Le ministère de l’Intérieur veut mettre fin aux incohérences relevées dans l’application de certaines taxes locales. Dans une circulaire adressée aux walis et gouverneurs, Abdelouafi Laftit appelle les autorités territoriales à veiller au respect strict de la loi relative à la fiscalité des collectivités territoriales, notamment en ce qui concerne la taxe sur les terrains urbains non bâtis.
Le document rappelle que plusieurs collectivités appliquent cette taxe de manière incorrecte, en raison d’interprétations divergentes des textes. L’objectif de cette démarche est clair : harmoniser les pratiques fiscales et garantir une application conforme aux dispositions légales.
La circulaire rappelle que la taxe sur les terrains non bâtis ne peut être appliquée qu’aux terrains situés dans des zones couvertes par un plan d’aménagement, conformément à l’article 39 de la loi n°47.06.
Le ministère précise que cette taxe ne concerne pas les terrains relevant des zones classées sous le régime du plan de développement urbain. Pourtant, certaines collectivités ont appliqué cette disposition de manière extensive, créant des situations juridiquement contestables.
Le texte souligne également que la taxe s’applique uniquement aux terrains situés dans les périmètres urbains définis par voie réglementaire, ainsi que dans les stations touristiques estivales ou hivernales et les stations thermales.

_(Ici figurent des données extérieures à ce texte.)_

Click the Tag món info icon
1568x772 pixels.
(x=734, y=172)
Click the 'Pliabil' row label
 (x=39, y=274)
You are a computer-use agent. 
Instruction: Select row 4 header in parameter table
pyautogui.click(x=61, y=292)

Le ministère pointe aussi une pratique répandue dans certaines communes : l’application systématique du taux maximal de taxation. Selon la circulaire, cette approche ne respecte pas le principe d’équité fiscale entre les contribuables.

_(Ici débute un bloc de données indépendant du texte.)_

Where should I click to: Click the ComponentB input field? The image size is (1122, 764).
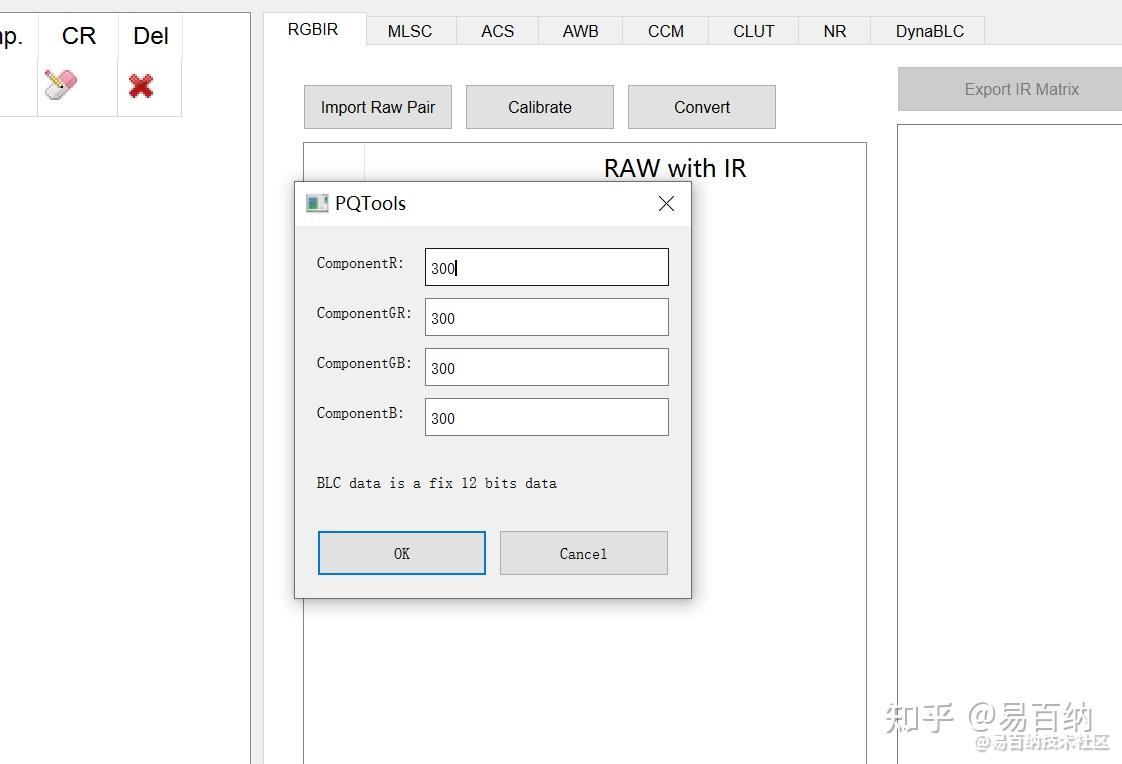coord(546,417)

Le ministère recommande d’adapter le niveau de taxation au degré d’équipement des zones concernées. Les terrains situés dans des zones pleinement équipées — disposant de routes, d’accès à l’eau, à l’électricité, à l’éclairage public et aux équipements sociaux — peuvent être taxés entre 15 et 30 dirhams par mètre carré.
Dans les zones moyennement équipées, le taux devrait se situer entre 5 et 15 dirhams par mètre carré. Enfin, dans les zones faiblement équipées, la taxe doit rester limitée entre 0,50 et 2 dirhams par mètre carré.

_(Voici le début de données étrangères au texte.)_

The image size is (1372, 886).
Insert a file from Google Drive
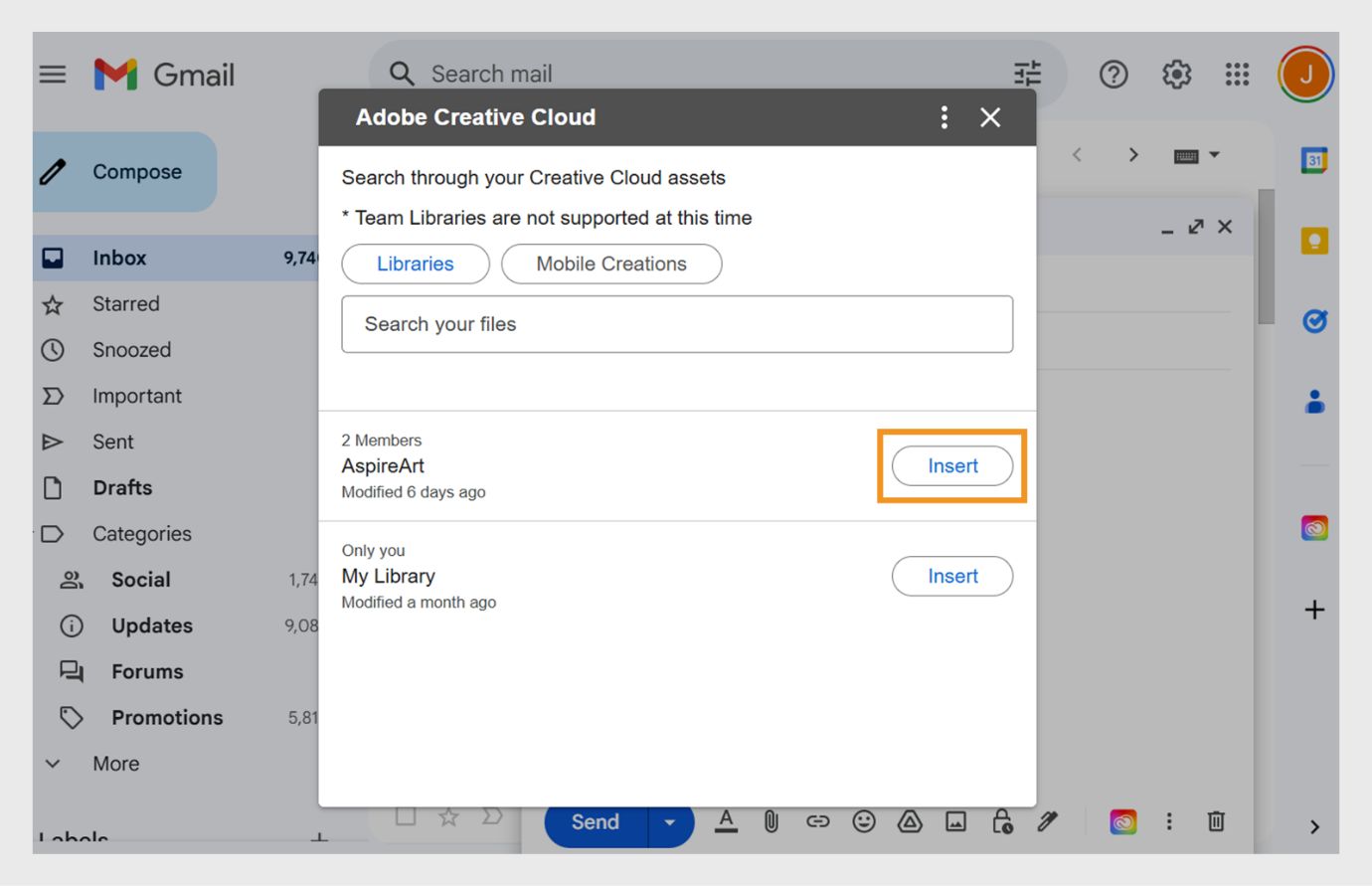[910, 821]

La circulaire insiste également sur la nécessité d’accélérer le traitement des demandes d’exonération. Certaines situations peuvent justifier une dispense de taxe, notamment pour les terrains destinés à des activités professionnelles ou agricoles, ou pour ceux situés dans des zones mal desservies par les infrastructures de base.
Le ministère annonce par ailleurs un élargissement des prérogatives des walis et gouverneurs dans le traitement des demandes de remise ou de réduction des pénalités liées à cette taxe. Les walis seront compétents pour examiner les dossiers dépassant 50.000 dirhams, tandis que les gouverneurs traiteront les dossiers dont le montant est inférieur ou égal à ce seuil.
La taxe sur les terrains urbains non bâtis constitue une ressource financière importante pour les collectivités territoriales. Elle vise aussi à encourager la mobilisation du foncier urbain et à limiter les phénomènes de rétention foncière.
À travers cette mise au point, le ministère de l’Intérieur cherche à renforcer la cohérence du dispositif fiscal local et à garantir une application plus équitable des règles. L’enjeu dépasse la seule question fiscale : il s’agit également d’accompagner une gestion plus efficace du foncier et de soutenir les dynamiques de développement urbain.